3. Ensuring Stability and Translation Efficiency
Developers must tackle the stability and translation efficiency of mRNA products to ensure a smooth pathway through clinical trials. The most common strategies to improve stability include modifying the 5’ cap structure and 3’ polyadenylation tail, as well as the use of the Anti-Reverse Cap Analog (ARCA).
The regions of the mRNA that don’t code for proteins, the 5’ and 3’ untranslated regions (UTRs), also play a significant role in the stability of the mRNA and how effectively it is translated into protein.
4. Maintaining Immunogenicity Control
Studies have shown that nucleotide modification of exogenous RNA molecules can significantly reduce unwanted immune reactions in mRNA therapies and vaccines. Modifications such as m5C, m6A, m7G, inosine, and 2’-O-methylation may change the host immune responses and affect drug persistence and efficacy.
Other studies have shown that when mRNA includes bases such as 2-thiouridine or pseudouridine, it causes less cytokine release from dendritic cells and triggers a weaker immune response, allowing it to evade the body’s early defenses. Replacing the original uracil with N1-methylpseudouridine reduces immune reactions and boosts protein production.
5. Understanding Mechanisms of Action
Due to their differing delivery systems, administration routes, and types of expressed products, mRNA therapies and vaccines have a wide range of mechanisms of action. These include:
- Functional protein therapy based on mRNA: Products enter the cell through endocytosis and are translated and processed into target proteins. Common target proteins include antibodies, proteins or proteases, extracellular cytokines, and more.
- mRNA-based vaccines: After administration, the encoded protein is processed into small peptides by proteasomes, which are then transmitted to downstream immune systems by antigen-presenting cells.

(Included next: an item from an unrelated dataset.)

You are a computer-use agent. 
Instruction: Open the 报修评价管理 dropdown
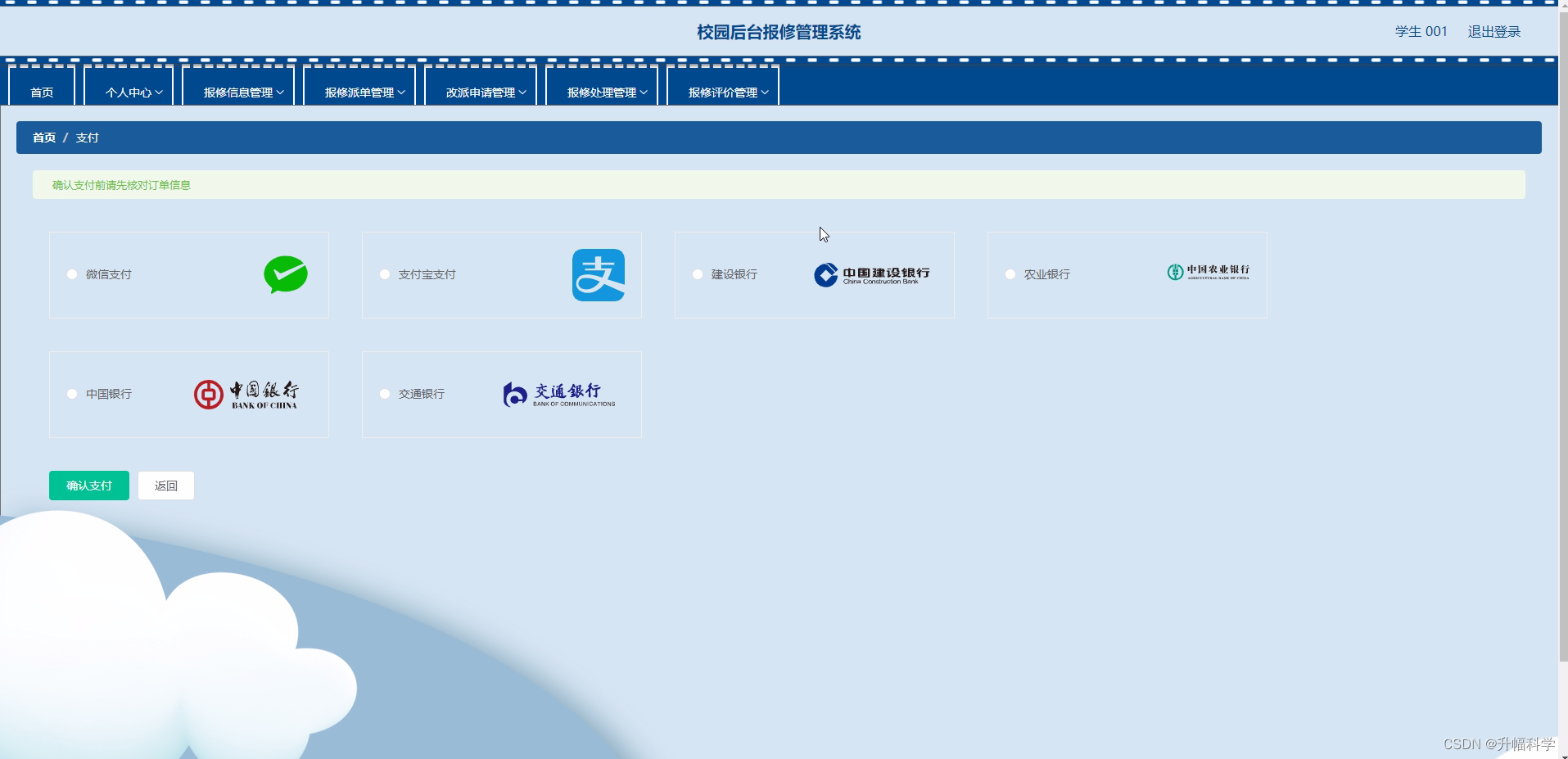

- In vivo therapy: mRNA is delivered directly inside the body using LNPs designed to target T cells. They absorb the mRNA and produce chimeric antigen receptors (CARs), converting them into CAR-T cells that target and attack cancers.
- Gene correction and regulation: mRNA therapies can produce proteins that correct or regulate gene activity inside cells. For example, they can deliver instructions to make a DNA-modifying enzyme that locates and repairs faulty genetic sequences.
6. Navigating Regulatory Scrutiny
Major drug regulatory agencies have not yet developed comprehensive guidelines for the preclinical and clinical testing of mRNA therapies, making drug development in this area more complex.
Additionally, the analysis of mRNA components is primarily carried out using multiple platforms, including RT-qPCR, bDNA, ddPCR, and in situ hybridization (ISH) or Fluorescence in situ hybridization (FISH). However, there is also a lack of regulatory guidance for developing specific methodologies for the first three platforms.
Experienced lab partners can utilize their knowledge of global regulatory systems to guide developers and sponsors through this complex procedure.
A Final Word
The recent development and deployment of mRNA vaccines brought this technology to the world’s attention. These treatments can offer significant advantages over traditional biological therapies, including lower research costs, faster production, and stronger immune responses. The benefits are pushing mRNA therapies beyond infectious diseases to areas such as cancer treatment, enzyme replacement therapy, and preventive vaccines.
Many mRNA-based therapies are showing promising results in clinical trials, and with the correct development, they can offer patients more affordable and effective treatments in the future. To ensure therapies are as safe, effective, and delivered as quickly as possible, developers should work with lab partners who possess the tools and experience necessary to make a difference.